El territorio es históricamente muy propenso a la viticultura. Las maravillosas y suaves exposiciones colinares, soleadas y bien ventiladas, disfrutan de un clima fresco de tipo continental, que favorece una maduración lenta de los racimos, con buenas oscilaciones térmicas. Los terrenos son de textura media, de matriz predominantemente arcillosa, con presencia de cal y sedimentos de carácter aluvial. Las viñas se manejan con plantaciones de alta densidad y bajos rendimientos por hectárea, de modo que se obtengan racimos de buena riqueza y concentración aromática. Las cosechas se realizan manualmente y las vinificaciones se llevan a cabo con el máximo respeto por la calidad de la materia prima. Las prácticas de bodega son poco invasivas, con un bajo uso de sulfitos, para garantizar vinos sanos y genuinos, capaces de expresar el carácter auténtico del territorio.
Tenute Baldo es una importante realidad umbra que opera en la maravillosa área comprendida entre Montefalco y Torgiano, dos verdaderas excelencias enológicas de nuestro centro Italia. La bodega siempre ha estado comprometida con la producción de vinos de calidad, capaces de representar el carácter peculiar de un territorio verde y aún salvaje. La filosofía empresarial une un gran respeto por las costumbres históricas locales con una atención hacia los nuevos conocimientos agronómicos y las innovaciones en el campo enológico. Una mezcla ideal, que permite mantener el carácter auténtico de los vinos del área y realzar sus mejores cualidades peculiares.
Las Tenute Baldo Società Agricola se extiende en total sobre aproximadamente 50 hectáreas, divididas en dos grandes propiedades, que se encuentran en el espléndido escenario natural de la inmaculada naturaleza Umbra. En la magnífica zona colinar de Torgiano, en Basta Umbria, Vignabaldo se dedica principalmente a la producción del famoso Torgiano Rosso. Entre las hileras se cultivan las variedades clásicas del área: Sangiovese, Canaiolo, Cabernet Sauvignon, Merlot, Grechetto, Pinot Grigio y Chardonnay. En Cantalupo di Bevagna, en el corazón de la denominación de Montefalco, la bodega se dedica sobre todo a la variedad autóctona de uva tinta Sagrantino y en pequeña parte también a Sangiovese, Merlot y Cabernet Sauvignon.
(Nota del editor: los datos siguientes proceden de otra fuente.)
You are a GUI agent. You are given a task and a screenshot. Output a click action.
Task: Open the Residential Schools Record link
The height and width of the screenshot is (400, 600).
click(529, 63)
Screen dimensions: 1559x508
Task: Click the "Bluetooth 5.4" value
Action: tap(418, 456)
El territorio es históricamente muy propenso a la viticultura. Las maravillosas y suaves exposiciones colinares, soleadas y bien ventiladas, disfrutan de un clima fresco de tipo continental, que favorece una maduración lenta de los racimos, con buenas oscilaciones térmicas. Los terrenos son de textura media, de matriz predominantemente arcillosa, con presencia de cal y sedimentos de carácter aluvial. Las viñas se manejan con plantaciones de alta densidad y bajos rendimientos por hectárea, de modo que se obtengan racimos de buena riqueza y concentración aromática. Las cosechas se realizan manualmente y las vinificaciones se llevan a cabo con el máximo respeto por la calidad de la materia prima. Las prácticas de bodega son poco invasivas, con un bajo uso de sulfitos, para garantizar vinos sanos y genuinos, capaces de expresar el carácter auténtico del territorio.